Como é que se adapta para televisão uma das mais épicas sagas familiares da literatura? Não se adapta. Ponto final. Pelo menos era isso que defendia Gabriel García Márquez sempre que alguém queria comprar os direitos de Cem Anos de Solidão para transformar o livro em série ou filme.
Porém, com a morte do Prémio Nobel da Literatura em 2014, os filhos tomaram conta do legado e deram luz verde a um projeto da Netflix, do qual são agora produtores executivos. Apesar do medo do autor de ver a sua obra afastada da América Latina e de todas as suas características culturais e geracionais, a adaptação funciona como uma homenagem, preserva todas as palavras fulcrais do texto original, tem uma fotografia exímia e consegue quase sempre fazer justiça à história.
Dividindo-se em duas partes, estão já disponíveis na plataforma de streaming os oito primeiros episódios de Cem Anos de Solidão. A segunda parte está guardada para o próximo ano, ainda sem data de estreia anunciada.

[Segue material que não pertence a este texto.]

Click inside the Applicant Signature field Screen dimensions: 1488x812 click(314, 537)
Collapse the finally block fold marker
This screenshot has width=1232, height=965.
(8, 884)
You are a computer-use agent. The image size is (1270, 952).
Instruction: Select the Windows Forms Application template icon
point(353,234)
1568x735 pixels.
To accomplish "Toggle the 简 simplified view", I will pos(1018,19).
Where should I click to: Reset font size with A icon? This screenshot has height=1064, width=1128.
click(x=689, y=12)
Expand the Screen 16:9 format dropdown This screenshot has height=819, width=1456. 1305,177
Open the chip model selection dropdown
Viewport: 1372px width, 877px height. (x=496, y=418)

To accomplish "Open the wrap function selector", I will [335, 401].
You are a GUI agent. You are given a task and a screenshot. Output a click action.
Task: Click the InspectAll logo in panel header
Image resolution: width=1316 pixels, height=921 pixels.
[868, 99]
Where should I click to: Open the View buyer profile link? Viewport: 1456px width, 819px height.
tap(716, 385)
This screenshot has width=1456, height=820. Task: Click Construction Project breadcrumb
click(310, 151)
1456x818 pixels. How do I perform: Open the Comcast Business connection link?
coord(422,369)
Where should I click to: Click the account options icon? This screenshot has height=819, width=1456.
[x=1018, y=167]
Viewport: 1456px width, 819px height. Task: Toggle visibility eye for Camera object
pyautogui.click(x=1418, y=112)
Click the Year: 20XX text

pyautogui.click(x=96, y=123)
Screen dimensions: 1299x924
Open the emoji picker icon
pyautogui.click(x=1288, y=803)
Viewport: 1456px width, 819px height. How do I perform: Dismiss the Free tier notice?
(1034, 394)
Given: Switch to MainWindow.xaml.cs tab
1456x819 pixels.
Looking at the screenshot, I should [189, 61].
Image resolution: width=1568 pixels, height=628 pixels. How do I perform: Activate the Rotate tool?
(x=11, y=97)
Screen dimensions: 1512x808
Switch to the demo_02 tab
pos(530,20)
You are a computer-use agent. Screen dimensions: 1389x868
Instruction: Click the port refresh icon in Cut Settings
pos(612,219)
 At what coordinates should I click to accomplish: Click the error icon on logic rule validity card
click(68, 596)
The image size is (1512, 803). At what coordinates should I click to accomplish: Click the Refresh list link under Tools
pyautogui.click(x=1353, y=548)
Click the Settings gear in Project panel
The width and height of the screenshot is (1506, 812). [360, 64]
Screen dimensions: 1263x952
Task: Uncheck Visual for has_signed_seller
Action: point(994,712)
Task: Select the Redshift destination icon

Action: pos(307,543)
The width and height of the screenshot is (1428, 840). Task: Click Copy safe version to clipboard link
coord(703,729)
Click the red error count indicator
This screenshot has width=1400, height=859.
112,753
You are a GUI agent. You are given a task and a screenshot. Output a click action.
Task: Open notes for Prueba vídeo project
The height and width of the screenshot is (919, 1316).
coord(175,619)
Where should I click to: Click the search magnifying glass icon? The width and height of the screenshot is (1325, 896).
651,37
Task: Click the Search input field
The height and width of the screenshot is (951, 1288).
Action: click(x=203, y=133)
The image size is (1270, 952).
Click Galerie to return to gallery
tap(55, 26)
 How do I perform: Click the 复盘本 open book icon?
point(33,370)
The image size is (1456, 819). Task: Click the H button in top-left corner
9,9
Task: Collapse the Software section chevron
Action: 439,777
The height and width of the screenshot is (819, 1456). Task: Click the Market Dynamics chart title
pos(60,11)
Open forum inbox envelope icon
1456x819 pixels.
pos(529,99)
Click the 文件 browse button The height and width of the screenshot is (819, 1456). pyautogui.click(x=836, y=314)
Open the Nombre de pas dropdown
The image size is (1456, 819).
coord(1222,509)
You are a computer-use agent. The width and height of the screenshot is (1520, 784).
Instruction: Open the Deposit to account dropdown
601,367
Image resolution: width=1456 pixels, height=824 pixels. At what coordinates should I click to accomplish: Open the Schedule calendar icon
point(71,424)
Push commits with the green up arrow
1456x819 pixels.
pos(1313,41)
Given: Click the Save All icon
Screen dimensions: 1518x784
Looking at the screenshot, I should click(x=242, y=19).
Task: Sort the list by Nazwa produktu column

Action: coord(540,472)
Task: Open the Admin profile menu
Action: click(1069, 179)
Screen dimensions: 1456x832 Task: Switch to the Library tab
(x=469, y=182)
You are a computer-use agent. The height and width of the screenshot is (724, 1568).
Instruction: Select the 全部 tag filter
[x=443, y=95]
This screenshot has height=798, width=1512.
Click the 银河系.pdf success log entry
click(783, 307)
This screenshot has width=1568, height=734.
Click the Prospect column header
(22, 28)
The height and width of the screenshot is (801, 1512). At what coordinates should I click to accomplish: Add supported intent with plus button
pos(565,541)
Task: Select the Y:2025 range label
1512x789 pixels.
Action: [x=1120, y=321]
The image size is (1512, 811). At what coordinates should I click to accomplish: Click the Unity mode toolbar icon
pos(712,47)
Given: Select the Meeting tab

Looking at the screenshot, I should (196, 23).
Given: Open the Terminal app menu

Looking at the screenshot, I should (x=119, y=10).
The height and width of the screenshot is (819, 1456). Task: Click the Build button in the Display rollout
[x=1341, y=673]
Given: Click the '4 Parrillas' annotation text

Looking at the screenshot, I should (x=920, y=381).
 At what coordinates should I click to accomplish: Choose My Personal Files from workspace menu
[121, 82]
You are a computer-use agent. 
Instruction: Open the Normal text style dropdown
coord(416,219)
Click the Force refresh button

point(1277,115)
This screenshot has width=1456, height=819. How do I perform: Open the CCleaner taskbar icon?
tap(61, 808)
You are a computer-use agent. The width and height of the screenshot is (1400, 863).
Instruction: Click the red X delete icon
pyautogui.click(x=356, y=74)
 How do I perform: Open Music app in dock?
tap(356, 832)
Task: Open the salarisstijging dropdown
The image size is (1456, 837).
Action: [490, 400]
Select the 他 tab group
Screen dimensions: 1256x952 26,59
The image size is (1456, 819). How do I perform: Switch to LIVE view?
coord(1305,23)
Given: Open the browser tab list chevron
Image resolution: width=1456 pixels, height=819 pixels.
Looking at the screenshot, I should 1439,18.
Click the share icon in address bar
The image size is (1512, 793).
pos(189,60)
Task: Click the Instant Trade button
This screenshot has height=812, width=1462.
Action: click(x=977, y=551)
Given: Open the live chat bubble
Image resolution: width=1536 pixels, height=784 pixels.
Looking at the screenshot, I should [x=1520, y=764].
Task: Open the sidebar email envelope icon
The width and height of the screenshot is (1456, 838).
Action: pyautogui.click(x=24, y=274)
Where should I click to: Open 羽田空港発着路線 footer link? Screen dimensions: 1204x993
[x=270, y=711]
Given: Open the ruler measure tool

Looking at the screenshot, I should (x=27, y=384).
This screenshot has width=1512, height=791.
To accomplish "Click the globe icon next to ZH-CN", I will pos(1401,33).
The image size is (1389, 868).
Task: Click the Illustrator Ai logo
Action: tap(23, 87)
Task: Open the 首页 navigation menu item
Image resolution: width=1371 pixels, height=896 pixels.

A narrativa passa-se praticamente toda na mesma localidade, Macondo, acompanhando várias gerações da mesma família, os Buendía. Nascidos longe dali, José Arcadio Buendía (Marco González) e Úrsula Iguarán (Susana Morales) são primos, mas apaixonam-se e decidem casar. A união não é bem vista e a mãe de Úrsula prevê que qualquer filho que venham a ter nasça com um rabo de porco — essa maldição não há-de confirmar-se mas as escolhas humanas e as fatalidades irão ditar uma vida atribulada para a descendência. A juntar a isto está o facto de José Arcadio ser atormentado pelo fantasma de um homem que matou por causa de um comentário numa luta de galos. Incompreendidos pela família e vistos de lado pela comunidade, Úrsula e José Arcadio pegam nas trouxas e põem-se a caminho em busca de uma nova terra. Com eles levam amigos e criam uma povoação onde a igualdade impera de tal forma que “todas as casas estão construídas de forma a receber a mesma luz do sol”.
[o trailer de “Cem Anos de Solidão”:]
A utopia depressa é posta à prova, claro, num local onde coisas anormais convivem com as banalidades do dia a dia. Os padres levitam, os mortos escolhem não estar mortos, os ciganos aparecem para trazer alquimia, magnetismo e gelo. O realismo mágico é uma das características principais do livro e encaixa-se com naturalidade na adaptação da Netflix.
Além disso, o drama junta ideais políticos, rivalidades entre irmãos, filhos ilegítimos, violação, automutilação, incesto, doenças mentais e traições, tudo no seio de um grupo onde todos se conhecem. As paisagens, as cores e as tradições da Colômbia estão aqui vincadas de forma inequívoca. A fotografia tem um papel exemplar, os cenários com cores vivas parecem quadros acabados de pintar, as casas convidam-nos a entrar e sentar-nos à mesa com estas famílias.
Porém, os episódios são longos e isso nem sempre abona a favor do ritmo da narrativa. A câmara demora-se nas cenas, o tempo arrasta-se e não faz avançar a história de forma a manter o espectador sempre com a atenção a 100%, sobretudo nos primeiros capítulos. Também os últimos, quando se focam na Guerra Civil, se atropelam, desviando-se do fio condutor que se tinha tornado consistente. Quem não leu livro terá alguma dificuldade em entender como é que os elementos extraordinários — o saco de ossos que Rebeca trouxe com a ela e se arrasta com vida própria pela casa ou a personagem que vive amarrada a um castanheiro — fazem sentido aqui. Mas fazem e são deixadas inúmeras vezes no fundo do plano, desfocados, só para sabermos que ainda ali estão.
Há cenas que podiam ser reduzidas a um terço do tempo ou simplesmente não existir porque só mantêm uma lentidão desnecessária que pode levar à desistência (mais uma vez, para quem não leu o livro, será difícil perceber algumas escolhas). Quando a história se foca no realismo mágico, não sabe muitas vezes onde está o limite, exagera e isso pode colocar em perigo a credibilidade do resto da narrativa.